I come from a long line of strong Black women. My grandmother used to share stories about how she caused “trouble” in town when a white man hired her to put up the displays in his store window. At that time, all the Black women in town worked as domestics in the homes of white ladies, or in the foundry. She rejected that.
As strong as my grandmother and other Black women in my life are, I’ve also taken in countless unspoken lessons about taking care of and protecting the needs, desires, feelings, and wellbeing of white women—even to my own detriment.
This is my role in white supremacy: when I combed through my childhood, my maturity to adulthood, and even my adult life, I realized that I had lost my best friends—mainly white women—because at various points in my life I needed their focus to be on me.
Most recently, I lost a friend when I began pushing back and asking to also be important in our relationship. She decided that she wasn’t willing to care for me or be there for me the way I was for her. That stung. A lot. But what surprised me the most was my own reaction: I was upset but I was not shocked. It wasn’t news to me. I think I finally needed to hear her say out loud what we both already knew. At that point, there was nothing left to say and we parted ways.

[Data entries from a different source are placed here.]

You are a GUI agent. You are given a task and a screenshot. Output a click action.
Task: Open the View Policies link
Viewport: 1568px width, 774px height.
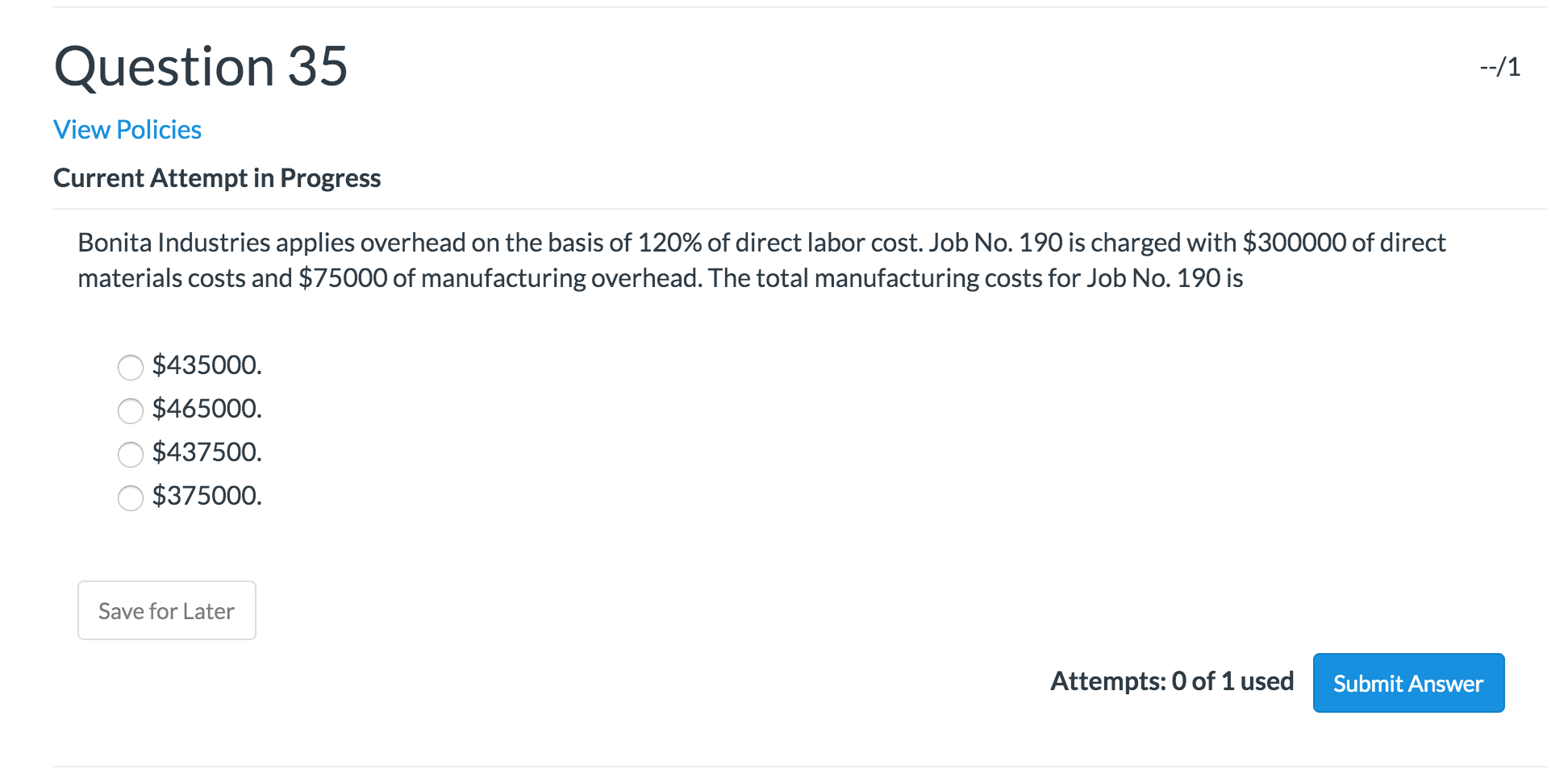point(127,129)
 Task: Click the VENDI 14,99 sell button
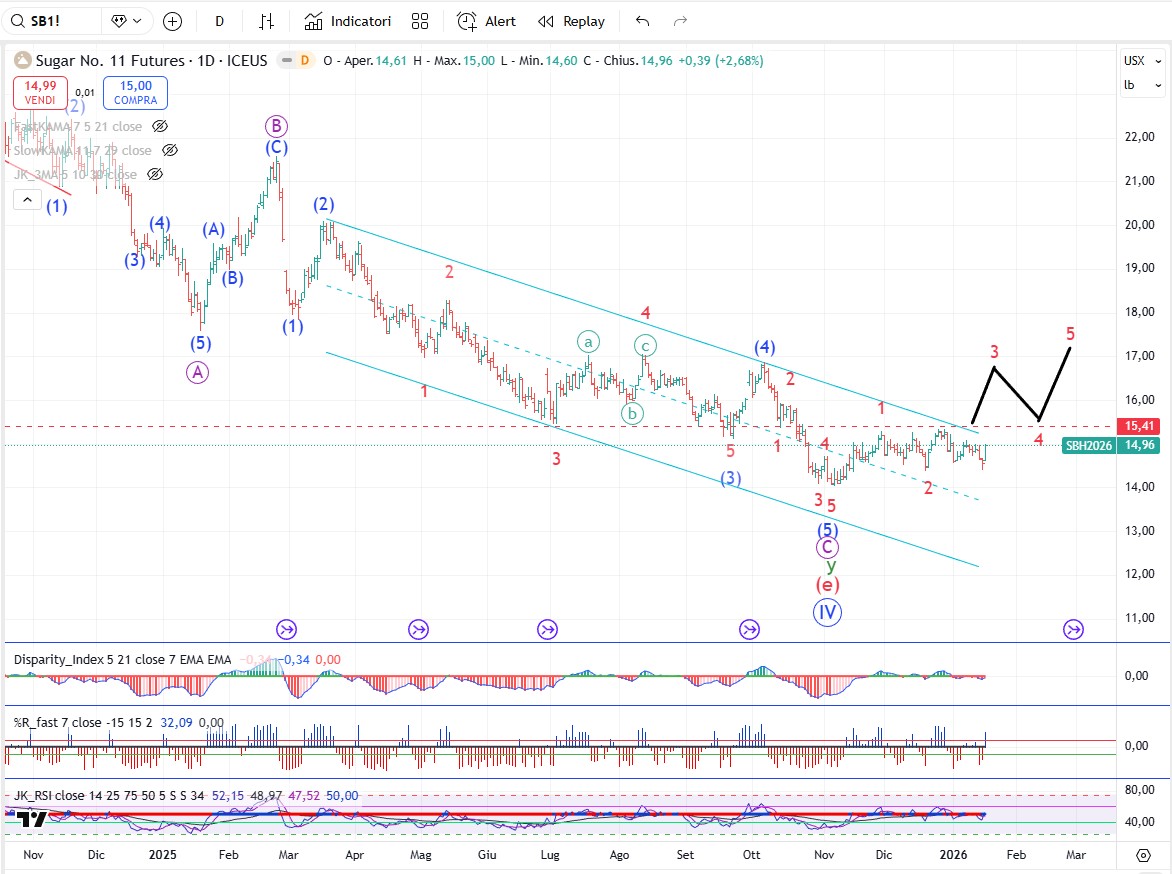(40, 93)
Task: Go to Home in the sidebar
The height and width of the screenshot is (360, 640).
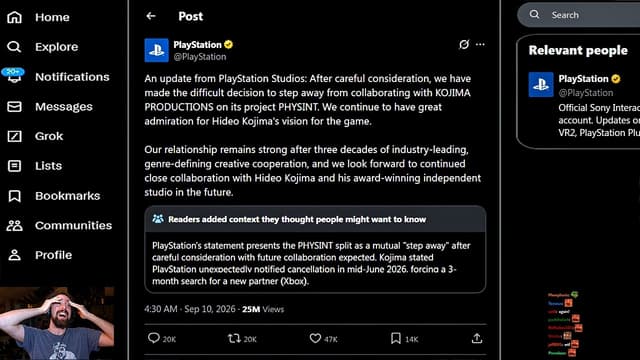Action: coord(38,17)
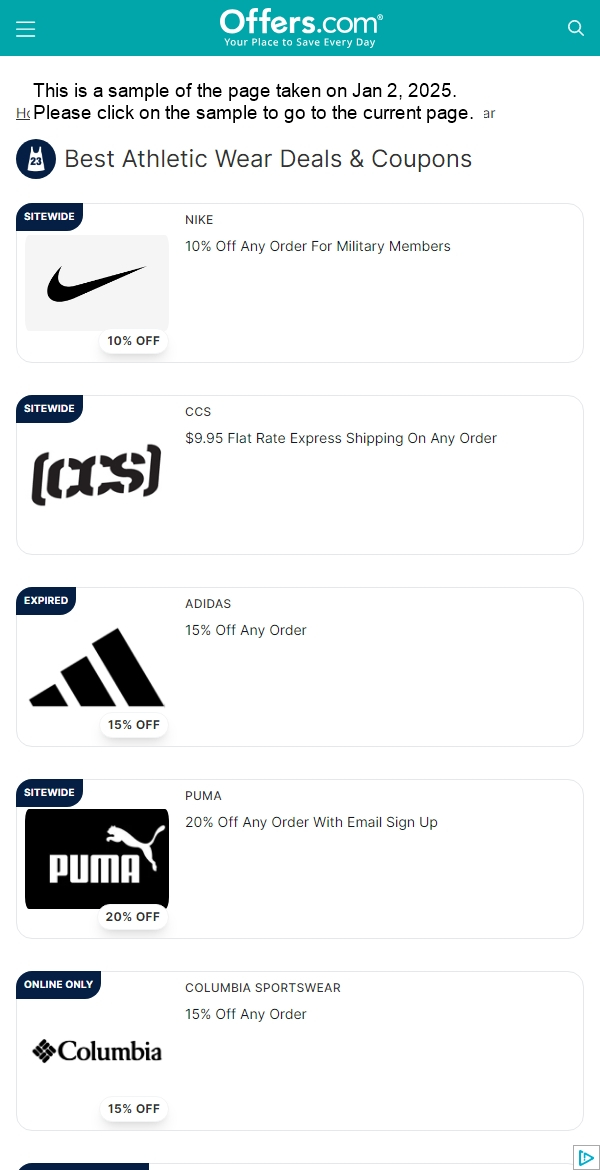Click the search magnifier icon
This screenshot has width=600, height=1170.
(575, 28)
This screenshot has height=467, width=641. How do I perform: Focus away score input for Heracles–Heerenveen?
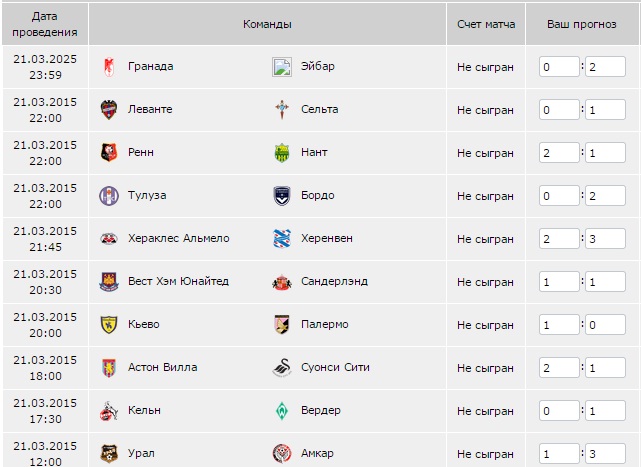[605, 239]
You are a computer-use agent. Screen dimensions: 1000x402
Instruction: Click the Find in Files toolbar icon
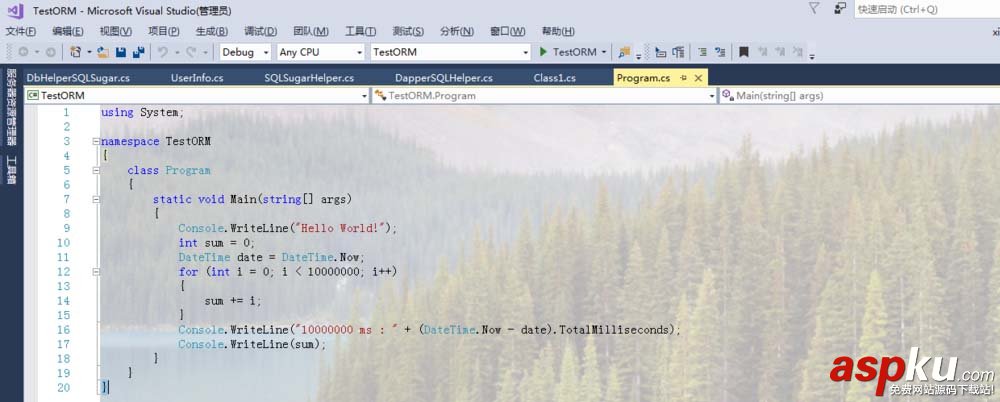coord(624,52)
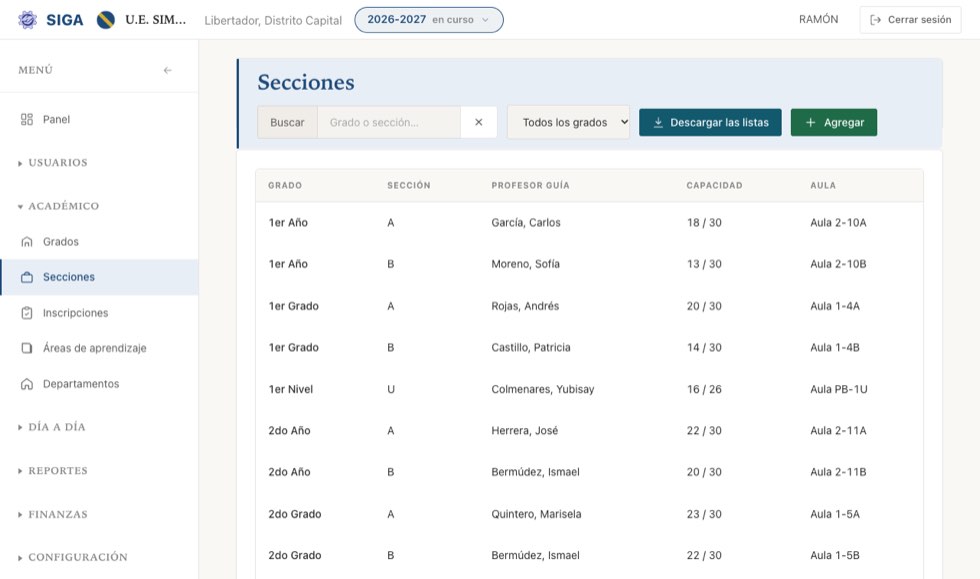
Task: Click the Áreas de aprendizaje icon
Action: pos(26,348)
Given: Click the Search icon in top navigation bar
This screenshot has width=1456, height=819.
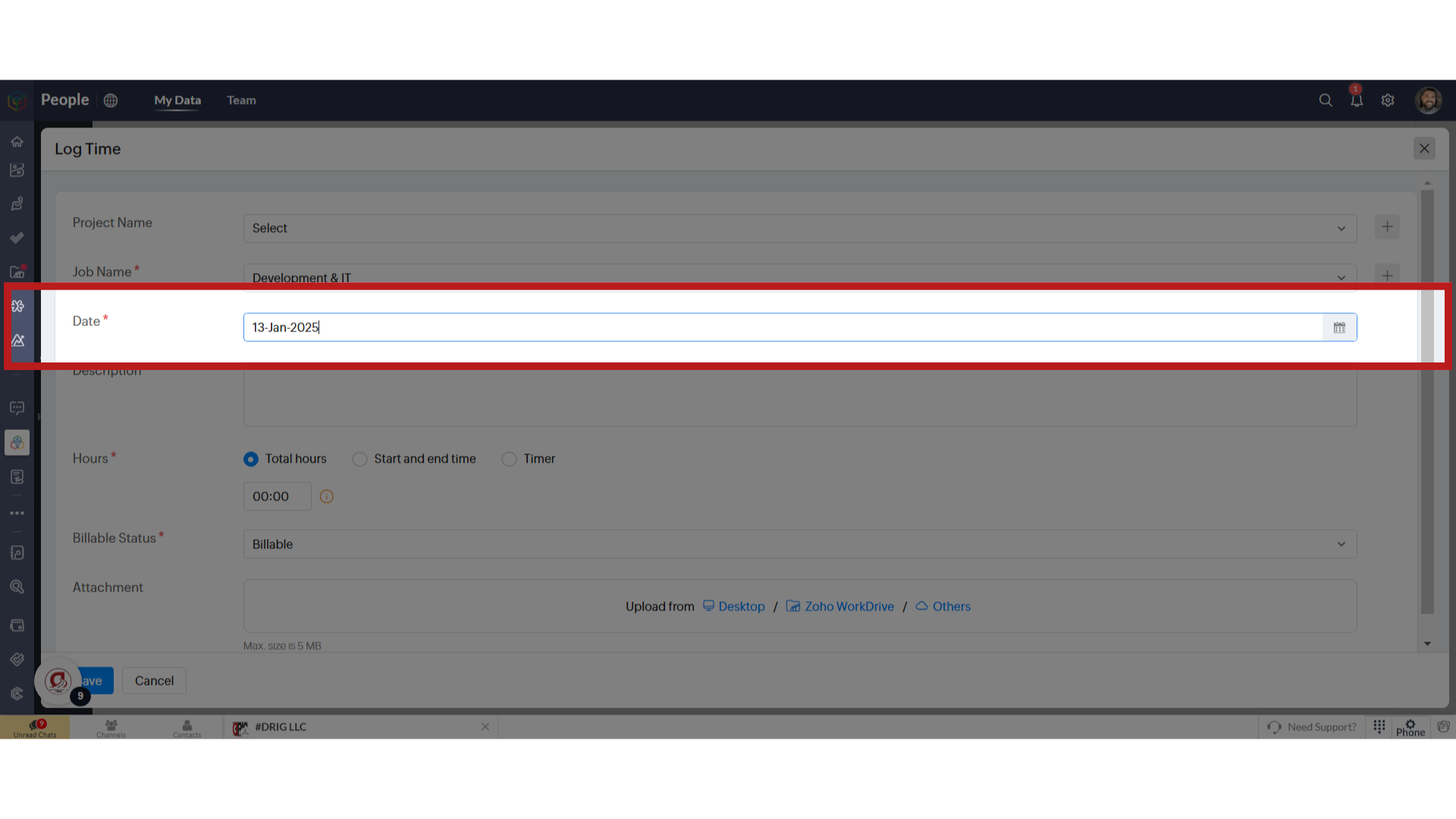Looking at the screenshot, I should click(1325, 99).
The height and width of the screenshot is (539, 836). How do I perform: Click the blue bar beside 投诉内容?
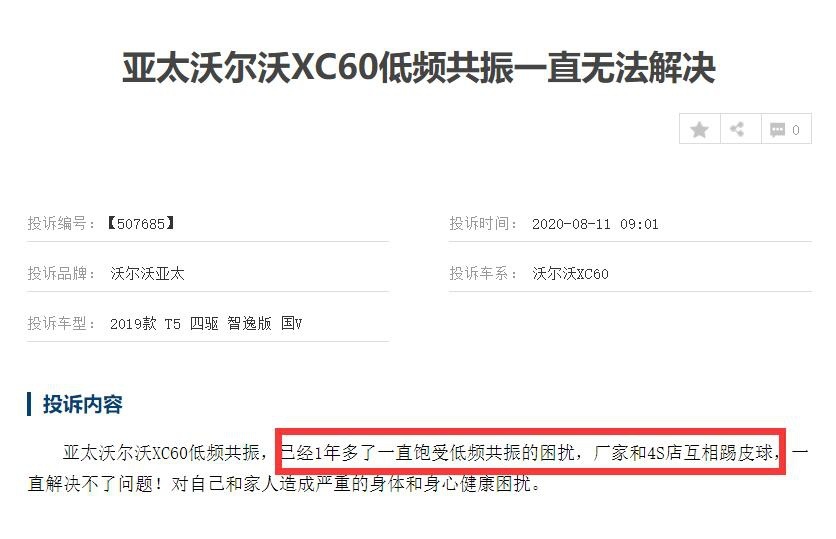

Addressing white supremacy is painful. I’ve lost friends and recently had to stop speaking with my neighbor. But I’ve found beauty as well. I’ve found more of my voice. I work more on speaking up and addressing my needs, and not just those of others. There are days where I simply center myself. And for once, I allow myself to just enjoy it. I’ve also cultivated more sincere and meaningful friendships with other white woman in my life: those who can acknowledge the work is painful for us both, and yet still remain my friend. I want to have hope for us all.